While PanGu models are proprietary—offered via Huawei Cloud and enterprise partnership—their unique architecture (ECSS scaling and hierarchical domain specialization) makes them powerful for industry-specific applications: mining safety monitoring, advanced weather forecasting (in partnership with ECMWF), and customizable enterprise assistants. Prompt engineers working with PanGu benefit from explicit domain context and sub-model routing, enabling specialized outputs that fit regulatory and security requirements.

Zhipu GLM-4.5 – Agent-Native Open Challenger

Launched mid-2025, Zhipu’s GLM-4.5 (355B MoE, 32B active) is “agent-native” by design, specializing in structured reasoning, coding, and autonomous tool use. Its 128k token context window supports deep document and dialogue analysis, and its performance is world-class: #3 globally across 12 major benchmarks, including near-parity with GPT-4 on MMLU-Pro, TAU, and multi-step reasoning tasks. Reuters spotlighted its launch as a critical GPT-4 challenger.
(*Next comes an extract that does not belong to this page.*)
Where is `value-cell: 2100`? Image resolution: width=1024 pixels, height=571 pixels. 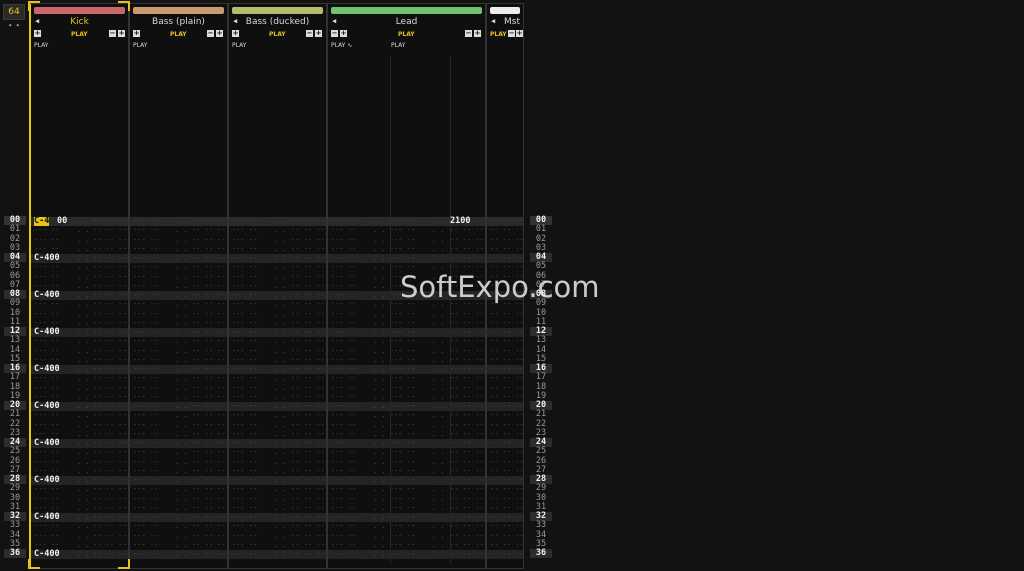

GLM-4.5 is MIT-licensed with open weights and API, and features dual reasoning modes developers can toggle in real time. Its agentic skills—ReAct-style output, JSON schema tool calls, and a fully open ecosystem—have made it the go-to open model for building coding agents, long-context workflows, and research applications. Smaller variants (GLM-4.5 Air, 106B) offer further deployment flexibility.

Conclusion

The five models leading China’s LLM ecosystem—DeepSeek R1, Qwen-3, ERNIE 4.5/X1, PanGu-Σ/5.0, and GLM-4.5—redefine what’s possible in open and enterprise AI. They bring together Mixture-of-Experts architecture for efficiency, dual and agentic reasoning, native multimodal processing, and price points that crush previous barriers to adoption. For developers and enterprises, the old gap with proprietary giants like GPT-4 is rapidly closing. The new AI era is global, open, and fiercely competitive—Chinese LLMs now offer diversity, control, and top-tier performance for every use case imaginable.